Output exactly the lines from the one holding "Where should I" through the final line of the entries.
──────────
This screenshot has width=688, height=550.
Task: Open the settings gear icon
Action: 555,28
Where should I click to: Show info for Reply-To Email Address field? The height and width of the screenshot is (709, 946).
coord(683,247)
──────────
Answer section |
Where should I click to: Show info for Reply-To Email Address field? The height and width of the screenshot is (709, 946).
coord(683,247)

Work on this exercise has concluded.